Creamy Avocado Pasta Dish (Printable)

A luscious blend of avocado and fresh herbs combined with pasta for a refreshing, easy-to-make main dish.

# What You'll Need:

→ Pasta

01 - 12 oz spaghetti or linguine
02 - Salt, to taste for boiling water

→ Avocado Sauce

03 - 2 ripe avocados, halved and pitted
04 - 1 garlic clove, peeled
05 - 1/4 cup fresh basil leaves
06 - 2 tablespoons fresh lemon juice
07 - 1/4 cup extra-virgin olive oil
08 - 1/4 cup grated Parmesan cheese, plus extra for serving
09 - 1/4 teaspoon chili flakes (optional)
10 - Salt and freshly ground black pepper, to taste

→ Garnish

11 - Fresh basil leaves
12 - Extra grated Parmesan cheese
13 - Lemon zest (optional)

# How-To Steps:

01 - Bring a large pot of salted water to a rolling boil. Add spaghetti or linguine and cook according to package instructions until al dente. Reserve 1/2 cup of pasta cooking water, then drain pasta using a colander.
02 - In a food processor or blender, combine avocados, garlic, basil leaves, lemon juice, olive oil, Parmesan cheese, chili flakes if using, salt, and black pepper. Blend until smooth and creamy.
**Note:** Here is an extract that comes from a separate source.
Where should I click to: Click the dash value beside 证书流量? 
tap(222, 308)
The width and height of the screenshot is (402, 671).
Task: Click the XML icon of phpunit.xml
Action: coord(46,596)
Adjust consistency by gradually adding reserved pasta water as needed.
03 - Immediately toss hot drained pasta with the avocado sauce, incorporating additional reserved pasta water to achieve an even coating over the noodles.
04 - Divide the dressed pasta among serving plates. Garnish with fresh basil leaves, extra grated Parmesan cheese, and a sprinkle of lemon zest if desired. Serve promptly.

# Expert Tips:

01 -
  • It's genuinely quick, which means you can make it on nights when you're tired but still want something that feels special.
  • There's something deeply satisfying about how the warm pasta melts the avocado into this silky sauce that coats every strand.
  • The flavor balance is quietly addictive—bright lemon, peppery basil, just enough garlic to make it interesting.
02 -
  • Don't blend the sauce until the very last moment or let it sit around—avocado oxidizes quickly and will turn that unappetizing grayish-brown, even though it's still perfectly safe to eat.
  • The pasta water is not optional; it transforms the sauce from a chunky paste into something silky that actually coats the noodles instead of sliding off them.
03 -
  • If you're making this vegan, nutritional yeast delivers that savory umami punch that Parmesan usually provides, and honestly, many people can't tell the difference.
  • A cold pasta salad version works too—just let everything cool slightly and toss with the avocado sauce, then serve with crunchy greens on the side the next day.